Anche per avere fatto i conti con il fascismo, fu emarginato. Era troppo refrattario alle ideologie, sospettato di trotskismo, lontano dalle “ma - fie letterarie”, come le chiamava. Per molti, invece, era meglio tacere le compromissioni, le viltà, le collaborazioni con il regime. Giornalista (Politecnico, Ansa, Rai, per anni a La Stampa), narratore di razza (La fortezza del Kalimegdan, Alessandra, Il Principe di Capodistria, Le Porte di Ferro), e poeta (L’avventuriero timido), si aggiudicò, oltre al Campiello, un Premio Viareggio.

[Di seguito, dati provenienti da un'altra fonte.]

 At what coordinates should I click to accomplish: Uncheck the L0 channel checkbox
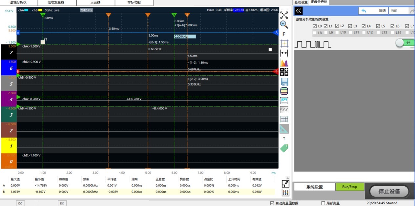[x=315, y=26]
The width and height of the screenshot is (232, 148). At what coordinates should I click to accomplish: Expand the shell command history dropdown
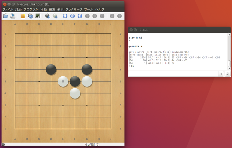pos(221,74)
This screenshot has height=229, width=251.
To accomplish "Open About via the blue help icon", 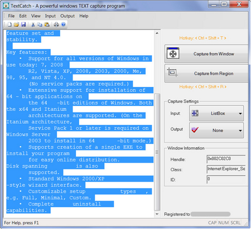I will pyautogui.click(x=64, y=25).
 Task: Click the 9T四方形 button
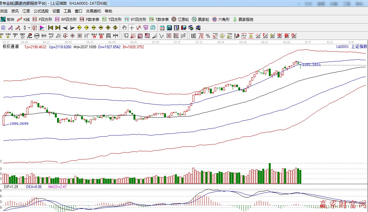[136, 19]
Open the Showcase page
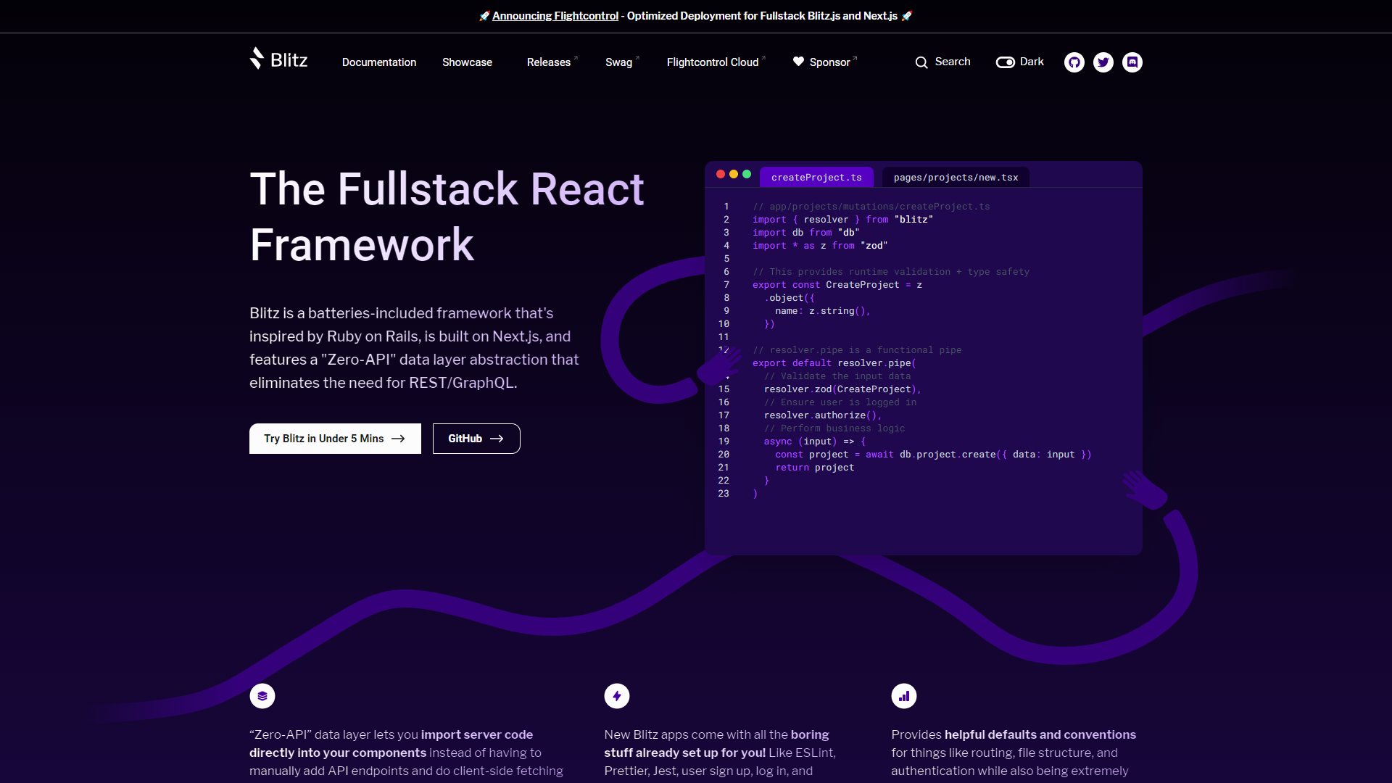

Raccontò di sé: “Mobilitato per l’Albania, riuscii nel ’41 a raggiungere gli antifascisti al Cairo. Nel ’42 New Leader pubblicava Morte di Italiani, i miei primi racconti, e poi usciva il mio romanzo La generazione che non perdona, mentre Rommel si attestava a El Alamein e nel cortile dell ’Ambasciata britannica bruciavano i cifrari (...). Qualche stagione a Milano con l’Italia Libera di piazza Cavour, il Politecnico di viale Tunisia (...). Ma il conformismo stalinista e i professori che fanno fuori ‘Giustizia e Libertà’ dei fratelli Rosselli mi tengono lontano dal giro. Con la liquidazione del Politecnico di Vittorini decido di espatriare”.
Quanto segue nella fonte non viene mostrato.